Yo he sostenido que la legítima defensa en realidad no requiere de adecuaciones y tampoco se necesita que sea ampliada en cuanto a sus alcances, pues tal como estaba prevista y como está actualmente en muchos de los códigos penales de los estados, es suficiente y bastante para que quien efectivamente se defiende a sí mismo o defiende a otra persona de manera legítima deba ser protegido por el Estado y relevado de cualquier cargo que pudiera haber enfrentado si su conducta no estuviera amparada bajo el supuesto de esa defensa legítima. Desde mi punto de vista el problema es, una vez más, un problema de aplicación eficiente de la ley, de interpretación incorrecta de la norma y de una inadecuada operación jurídica por parte de los Agentes del Ministerio Público y en muchas ocasiones también de los Jueces Penales, que finalmente es lo que muchas veces provoca un repudio por parte de la sociedad cuando se recrimina jurídico penalmente a una persona por haber ejercido su derecho de defensa, esto es un problema importante también de política criminal que no se encuentra bien definido.

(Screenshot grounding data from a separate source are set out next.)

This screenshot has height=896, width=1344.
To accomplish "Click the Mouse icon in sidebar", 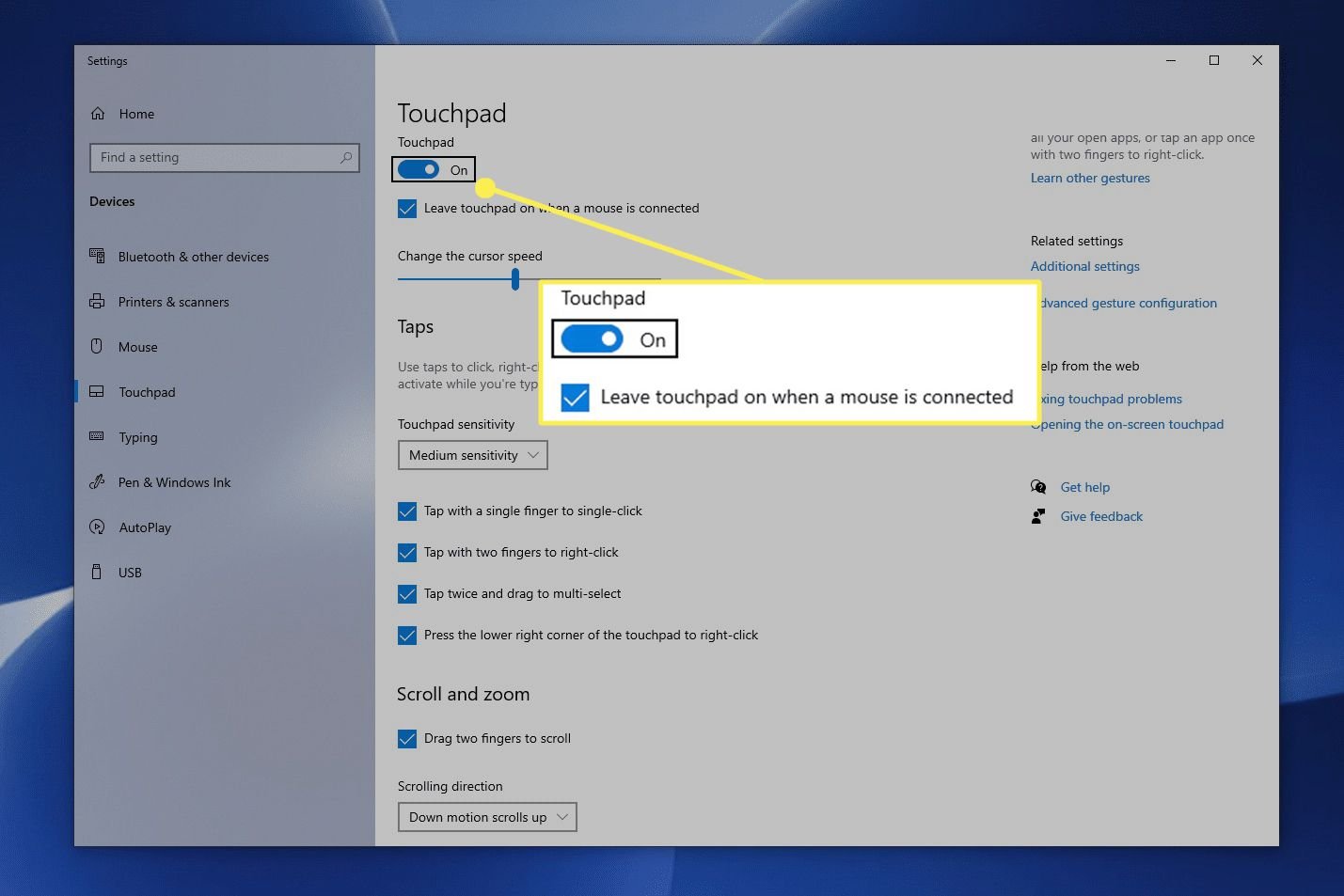I will (x=97, y=346).
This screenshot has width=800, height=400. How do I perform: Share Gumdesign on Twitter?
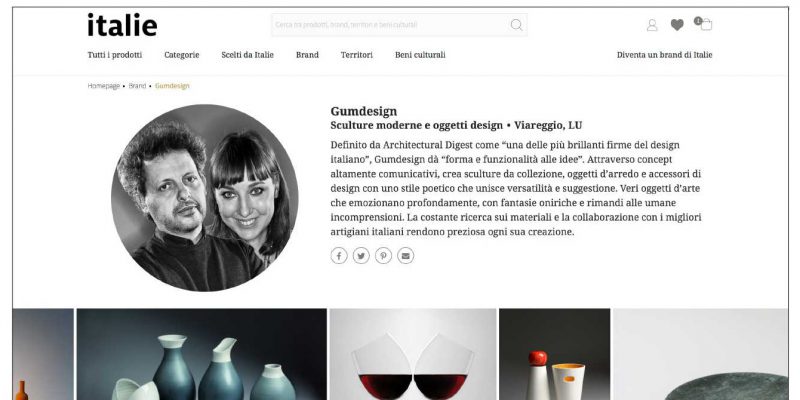[x=361, y=256]
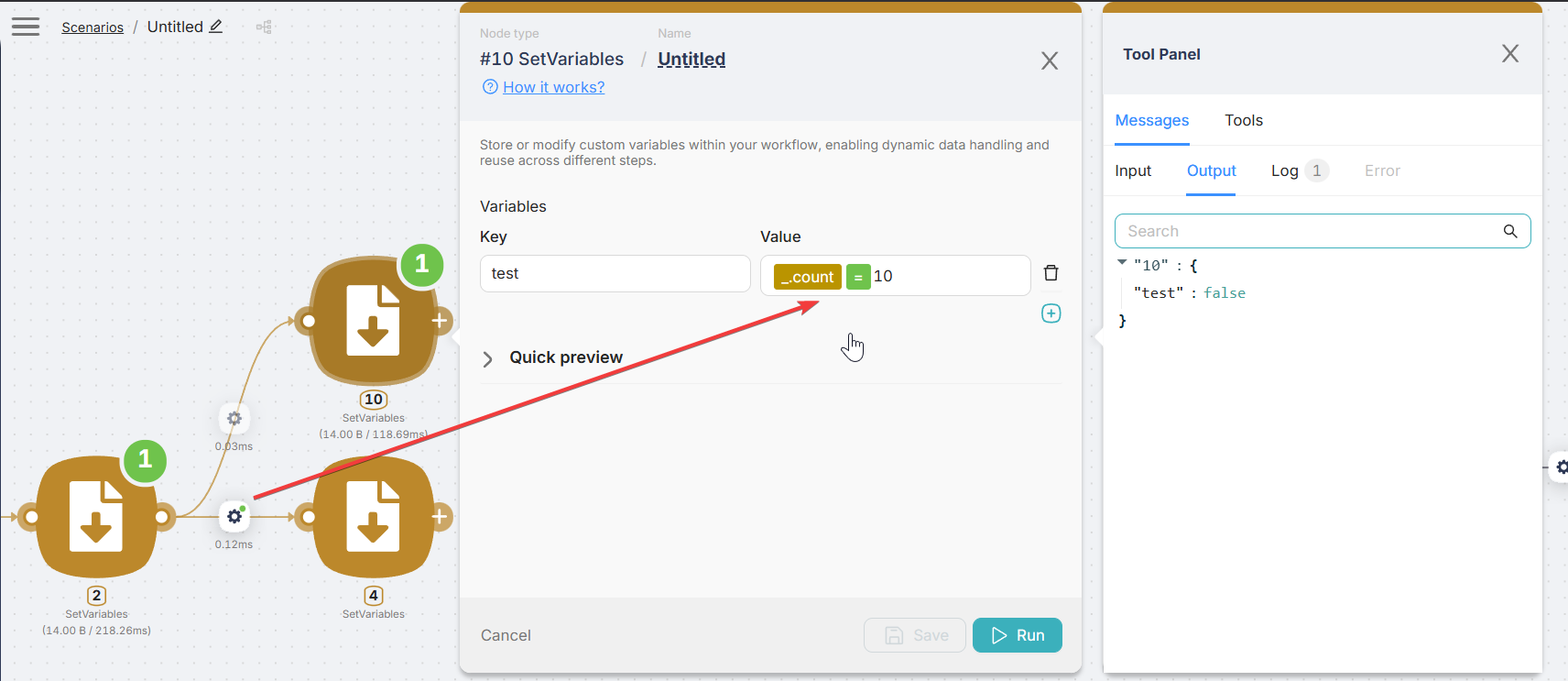Open the Log tab
This screenshot has height=681, width=1568.
[x=1284, y=170]
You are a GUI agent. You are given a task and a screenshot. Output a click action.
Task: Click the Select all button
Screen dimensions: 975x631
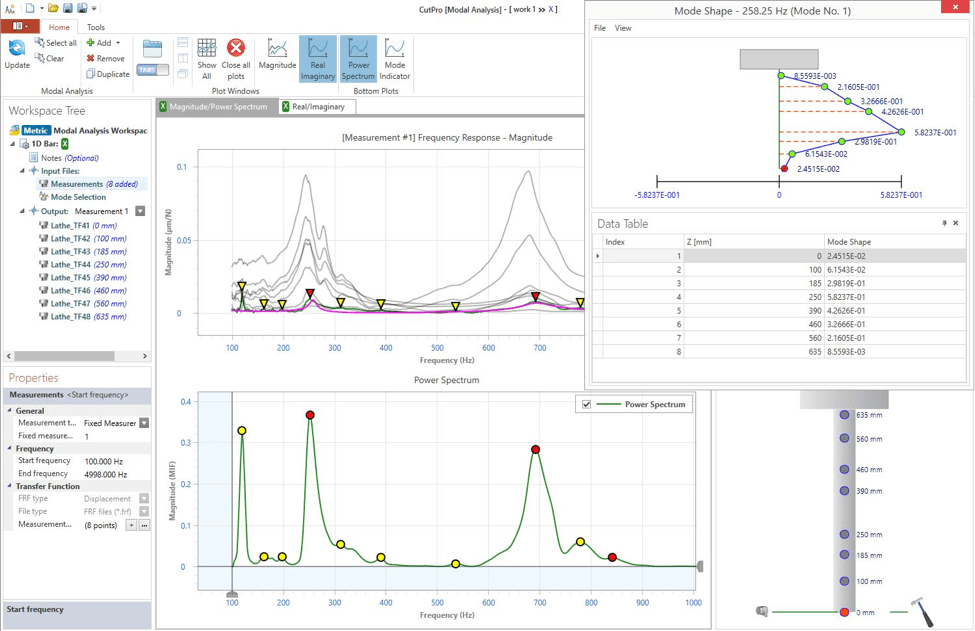coord(55,43)
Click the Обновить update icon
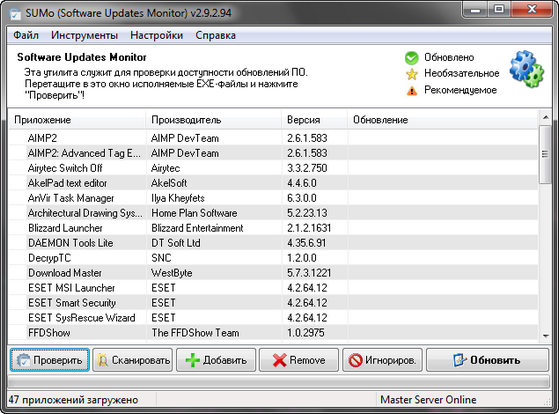559x414 pixels. [459, 360]
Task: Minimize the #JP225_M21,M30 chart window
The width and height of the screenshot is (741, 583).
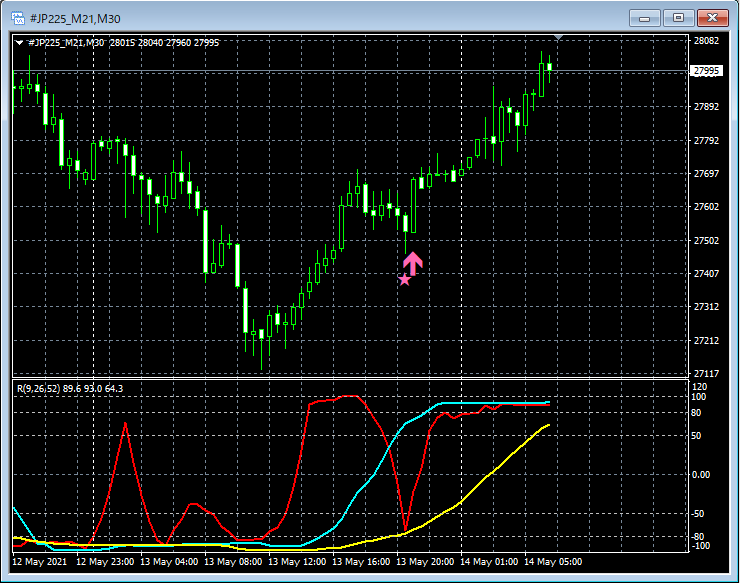Action: click(645, 18)

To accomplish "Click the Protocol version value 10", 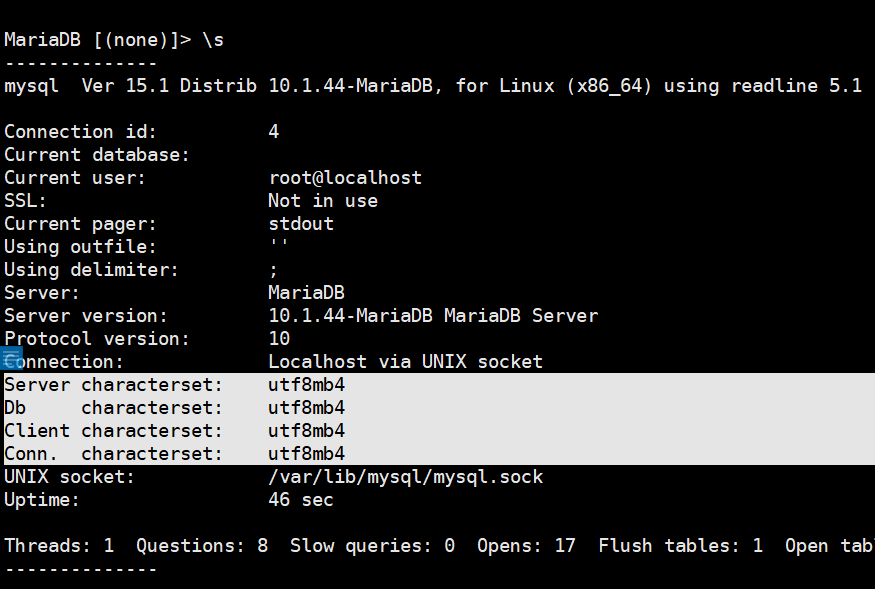I will coord(279,339).
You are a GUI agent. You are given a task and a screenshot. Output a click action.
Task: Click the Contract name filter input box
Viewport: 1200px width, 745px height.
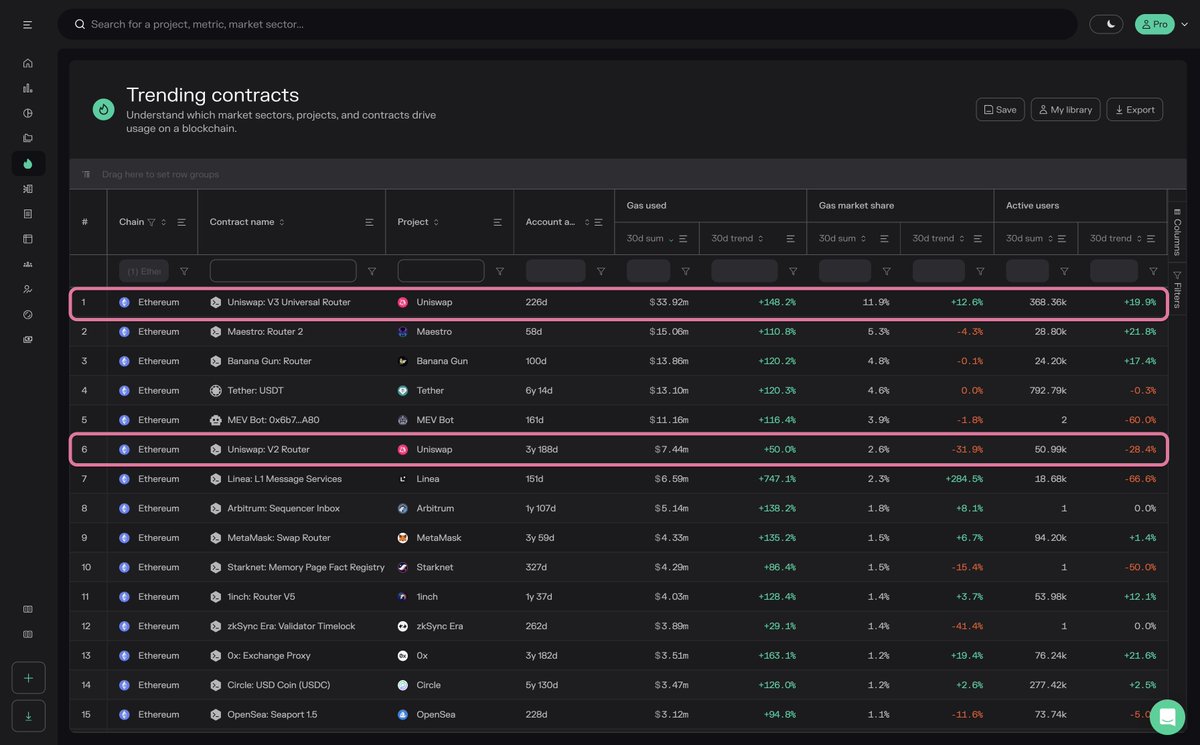point(282,270)
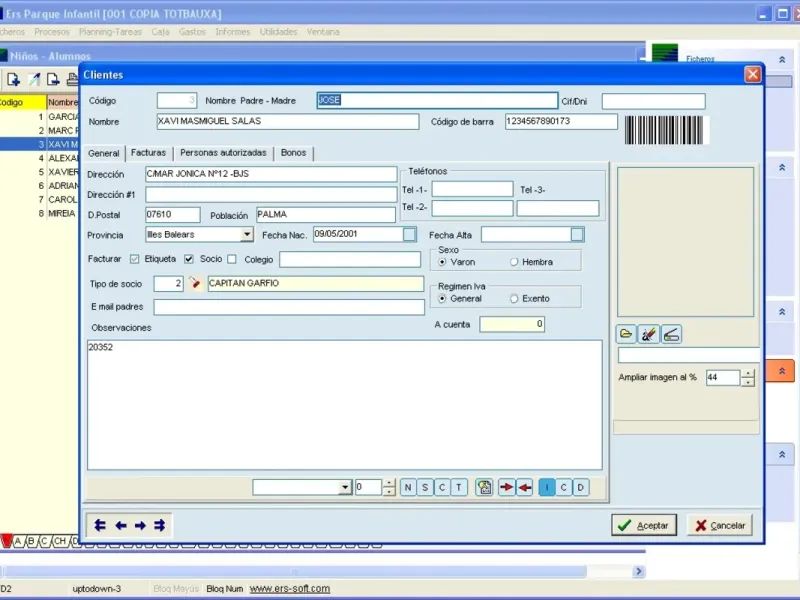Open image file with folder icon
This screenshot has width=800, height=600.
tap(626, 335)
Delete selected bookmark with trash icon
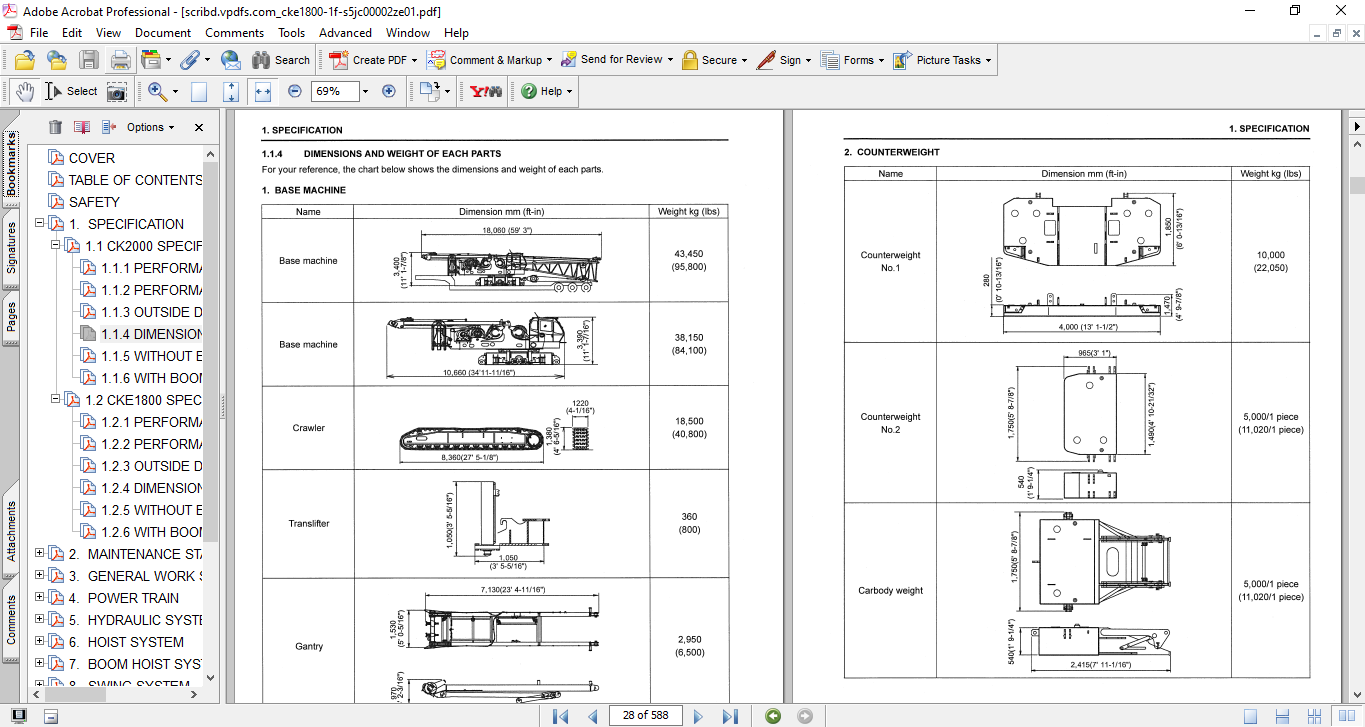Image resolution: width=1365 pixels, height=727 pixels. pyautogui.click(x=55, y=127)
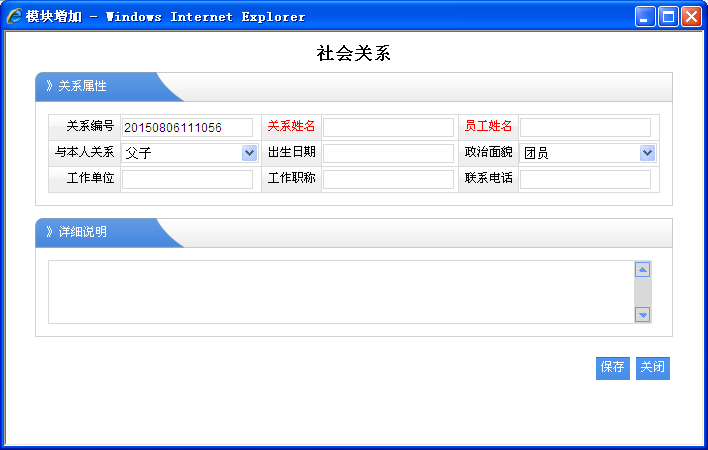Image resolution: width=708 pixels, height=450 pixels.
Task: Select the 联系电话 input field
Action: (x=585, y=179)
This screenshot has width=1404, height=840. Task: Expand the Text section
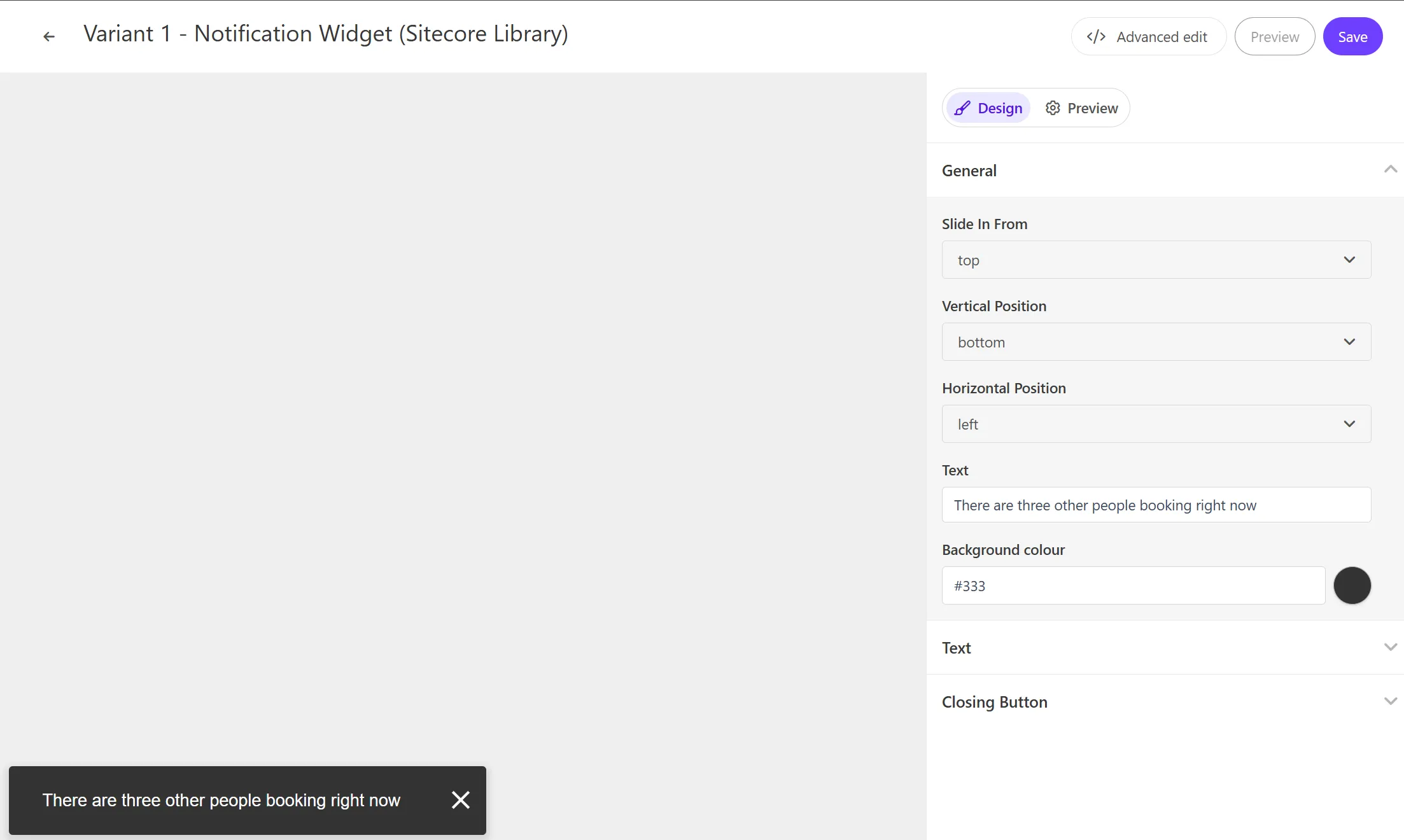1390,647
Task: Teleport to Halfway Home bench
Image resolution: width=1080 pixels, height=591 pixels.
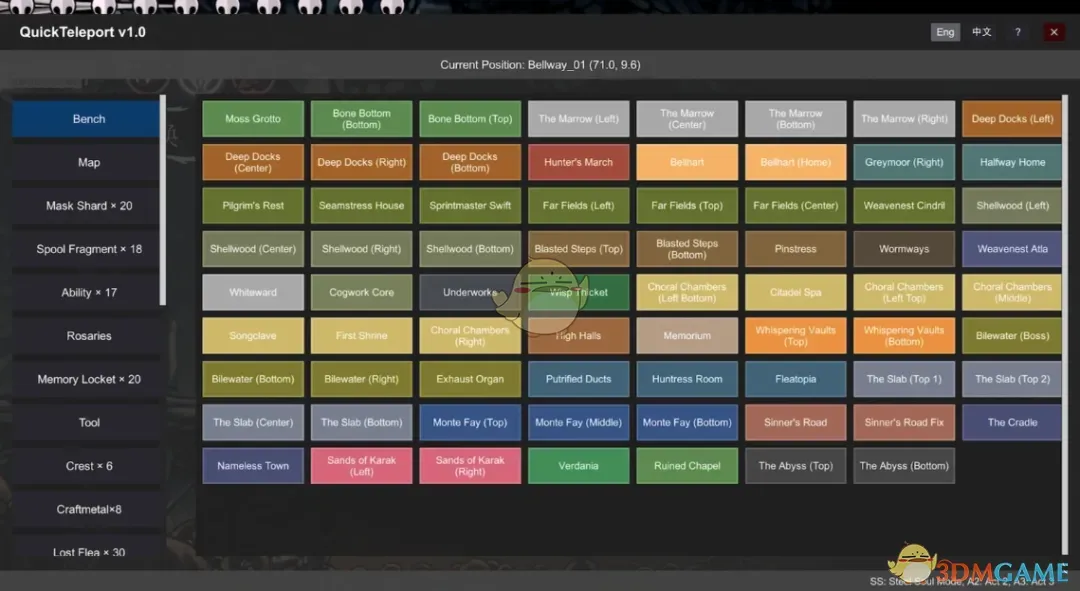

Me explico, señalando que la institución jurídica de la legítima defensa alcanza perfectamente para que, al ser aplicada de manera correcta y con el fin de protección para el ciudadano y sus bienes jurídicos, no deba procesarse ni condenarse, en ningún caso, a quien lesione o prive de la vida para evitar ser él mismo u otra persona inocente quienes resulten lesionados o muertos, máxime cuando esta agresión se sufra dentro del domicilio, respecto del cual el derecho mexicano ejerce una protección especial como parte de la intimidad y privacidad del gobernado, que no pueden ser violentadas sino en los casos de estricta excepción que la propia Constitución Federal prevé.

Lo que no podemos hacer es pedir que se legisle para tener lo que yo llamo un permiso para matar, es decir, que de manera desproporcionadamente amplia y desordenada, simplemente se establezca en una norma que podemos lesionar y privar de la vida a cualquier persona y de cualquier forma con el único requisito de encontrarse dentro de nuestro domicilio, ello no es así de sencillo, pues quizá esto lo esté pensando una persona de bien en el sentido amplio y completo del término, pero qué ocurriría si quien pueda aprovecharse de esta circunstancia fuese una persona que utilice el contenido de esta norma para disfrazar una intención deliberada de privar de la vida a otra persona o lesionarla gravemente, lo mismo podría ocurrir en el caso en que, por una causa diversa a la de provocar un daño doloso, incluso por confusión, una persona se introduzca en una casa ajena y pueda ser privado de la vida sin que haya efectuado ningún acto encaminado a causar daño a nadie. Los supuestos y ejemplos sirven para establecer que cualquier figura jurídica que justifique la posibilidad de que una persona pueda afectar los bienes jurídicos de otra sin tener que responder por ello, debe tener límites razonables y estar debidamente regulada.

Debemos tener mucho cuidado y procurar estar bien informados porque, desde mi punto de vista, este tipo de actos por parte de partidos políticos y legisladores se enmarca en lo que conocemos como populismo penal o populismo punitivo, mediante el cual se pretende generar la idea de que se está haciendo lo correcto y en realidad los problemas no sólo no se resuelven de fondo, sino que muchas veces se agravan. Lo que se debe hacer es generar estrategias y condiciones sociales para prevenir los delitos, para disminuir la incidencia, se debe trabajar mucho en las causas del delito, en los modelos de disuasión, en el combate a la impunidad, en labores de verdadera inteligencia, no sólo para investigar, sino también para prevenir, en conclusión, en resolver los problemas, no en dar permisos para matar.